BRIEF:
Please take the lines from the one holding "Instruction: Click the colorful" through the one holding "573x357 pixels." in the data below and copy them exactly.

EXERCISE INPUT:
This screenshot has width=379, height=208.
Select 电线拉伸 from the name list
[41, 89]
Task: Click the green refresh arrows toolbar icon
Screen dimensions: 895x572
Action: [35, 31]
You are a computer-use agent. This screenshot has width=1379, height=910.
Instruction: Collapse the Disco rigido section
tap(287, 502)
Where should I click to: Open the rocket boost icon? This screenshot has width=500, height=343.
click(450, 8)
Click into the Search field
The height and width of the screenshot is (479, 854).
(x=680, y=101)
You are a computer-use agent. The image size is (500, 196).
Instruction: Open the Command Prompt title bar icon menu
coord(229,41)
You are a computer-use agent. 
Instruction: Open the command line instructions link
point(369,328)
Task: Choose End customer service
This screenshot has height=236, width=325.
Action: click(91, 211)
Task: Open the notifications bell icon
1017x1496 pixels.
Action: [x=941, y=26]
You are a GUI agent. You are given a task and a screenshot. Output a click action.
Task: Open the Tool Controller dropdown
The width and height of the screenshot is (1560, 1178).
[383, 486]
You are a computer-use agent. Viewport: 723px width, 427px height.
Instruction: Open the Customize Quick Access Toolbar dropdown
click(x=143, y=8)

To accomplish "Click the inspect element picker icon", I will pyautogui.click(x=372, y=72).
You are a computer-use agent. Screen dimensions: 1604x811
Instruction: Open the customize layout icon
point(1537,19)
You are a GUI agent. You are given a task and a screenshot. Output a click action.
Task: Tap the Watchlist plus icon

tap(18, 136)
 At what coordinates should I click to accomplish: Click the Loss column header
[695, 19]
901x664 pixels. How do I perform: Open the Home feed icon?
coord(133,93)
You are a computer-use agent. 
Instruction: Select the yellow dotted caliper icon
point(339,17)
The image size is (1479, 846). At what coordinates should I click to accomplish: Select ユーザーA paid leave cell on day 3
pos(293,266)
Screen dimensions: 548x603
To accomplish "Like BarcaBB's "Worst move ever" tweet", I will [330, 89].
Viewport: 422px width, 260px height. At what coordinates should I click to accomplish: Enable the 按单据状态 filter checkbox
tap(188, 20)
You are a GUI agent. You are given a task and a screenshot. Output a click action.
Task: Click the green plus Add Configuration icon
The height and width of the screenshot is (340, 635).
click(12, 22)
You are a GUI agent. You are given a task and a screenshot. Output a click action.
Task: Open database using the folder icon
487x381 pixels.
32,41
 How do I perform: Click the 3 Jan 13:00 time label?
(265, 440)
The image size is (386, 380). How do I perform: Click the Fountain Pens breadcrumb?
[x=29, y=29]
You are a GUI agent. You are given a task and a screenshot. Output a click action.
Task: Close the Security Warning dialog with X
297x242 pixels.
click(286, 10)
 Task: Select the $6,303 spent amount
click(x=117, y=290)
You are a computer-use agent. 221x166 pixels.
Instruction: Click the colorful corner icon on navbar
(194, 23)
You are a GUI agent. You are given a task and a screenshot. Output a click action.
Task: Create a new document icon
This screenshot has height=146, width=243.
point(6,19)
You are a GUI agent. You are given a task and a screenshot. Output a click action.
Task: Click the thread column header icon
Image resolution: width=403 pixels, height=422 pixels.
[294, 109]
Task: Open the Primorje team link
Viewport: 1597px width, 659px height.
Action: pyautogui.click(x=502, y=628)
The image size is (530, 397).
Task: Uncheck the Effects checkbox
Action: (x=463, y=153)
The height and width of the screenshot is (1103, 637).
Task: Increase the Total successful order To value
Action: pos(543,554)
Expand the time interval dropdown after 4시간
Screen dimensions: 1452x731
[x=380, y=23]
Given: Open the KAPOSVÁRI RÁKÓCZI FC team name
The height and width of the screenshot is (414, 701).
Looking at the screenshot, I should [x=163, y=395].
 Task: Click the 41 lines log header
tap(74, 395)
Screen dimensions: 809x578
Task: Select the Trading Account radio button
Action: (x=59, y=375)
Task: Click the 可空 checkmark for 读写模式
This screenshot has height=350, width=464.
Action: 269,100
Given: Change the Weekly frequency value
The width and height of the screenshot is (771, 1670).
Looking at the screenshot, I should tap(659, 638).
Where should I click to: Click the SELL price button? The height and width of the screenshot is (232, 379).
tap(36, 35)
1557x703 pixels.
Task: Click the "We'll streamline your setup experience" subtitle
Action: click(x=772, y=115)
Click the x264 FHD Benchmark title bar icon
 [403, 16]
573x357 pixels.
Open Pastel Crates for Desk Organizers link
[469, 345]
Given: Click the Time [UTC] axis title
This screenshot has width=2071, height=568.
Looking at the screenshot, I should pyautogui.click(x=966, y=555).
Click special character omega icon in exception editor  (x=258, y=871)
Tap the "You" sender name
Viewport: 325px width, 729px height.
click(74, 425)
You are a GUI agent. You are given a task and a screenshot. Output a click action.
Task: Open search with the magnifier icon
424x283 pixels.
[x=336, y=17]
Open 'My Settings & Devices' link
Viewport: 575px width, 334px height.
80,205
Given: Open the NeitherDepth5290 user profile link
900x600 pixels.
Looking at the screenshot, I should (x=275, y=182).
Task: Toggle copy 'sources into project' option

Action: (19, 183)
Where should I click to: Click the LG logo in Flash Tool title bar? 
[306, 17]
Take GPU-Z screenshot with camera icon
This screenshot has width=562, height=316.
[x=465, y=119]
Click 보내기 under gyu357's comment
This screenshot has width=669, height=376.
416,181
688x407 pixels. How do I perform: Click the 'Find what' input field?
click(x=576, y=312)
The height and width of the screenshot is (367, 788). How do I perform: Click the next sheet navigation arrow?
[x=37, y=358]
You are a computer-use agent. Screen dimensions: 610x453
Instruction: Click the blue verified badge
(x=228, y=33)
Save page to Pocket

PROBLEM SOLUTION:
Instruction: Click the colorful corner icon on navbar
(194, 23)
You are a GUI agent. You are given a task and a screenshot. Output a click action.
Task: Create a new document icon
This screenshot has height=146, width=243.
point(6,19)
You are a GUI agent. You are given a task and a screenshot. Output a click action.
Task: Click the thread column header icon
Image resolution: width=403 pixels, height=422 pixels.
[294, 109]
Task: Open the Primorje team link
Viewport: 1597px width, 659px height.
Action: pyautogui.click(x=502, y=628)
The image size is (530, 397).
Task: Uncheck the Effects checkbox
Action: (x=463, y=153)
The height and width of the screenshot is (1103, 637).
Task: Increase the Total successful order To value
Action: pos(543,554)
Expand the time interval dropdown after 4시간
Screen dimensions: 1452x731
[x=380, y=23]
Given: Open the KAPOSVÁRI RÁKÓCZI FC team name
The height and width of the screenshot is (414, 701).
Looking at the screenshot, I should [x=163, y=395].
 Task: Click the 41 lines log header
tap(74, 395)
Screen dimensions: 809x578
Task: Select the Trading Account radio button
Action: (x=59, y=375)
Task: Click the 可空 checkmark for 读写模式
This screenshot has height=350, width=464.
Action: 269,100
Given: Change the Weekly frequency value
The width and height of the screenshot is (771, 1670).
Looking at the screenshot, I should tap(659, 638).
Where should I click to: Click the SELL price button? The height and width of the screenshot is (232, 379).
tap(36, 35)
1557x703 pixels.
Task: Click the "We'll streamline your setup experience" subtitle
Action: click(x=772, y=115)
Click the x264 FHD Benchmark title bar icon
 [403, 16]
573x357 pixels.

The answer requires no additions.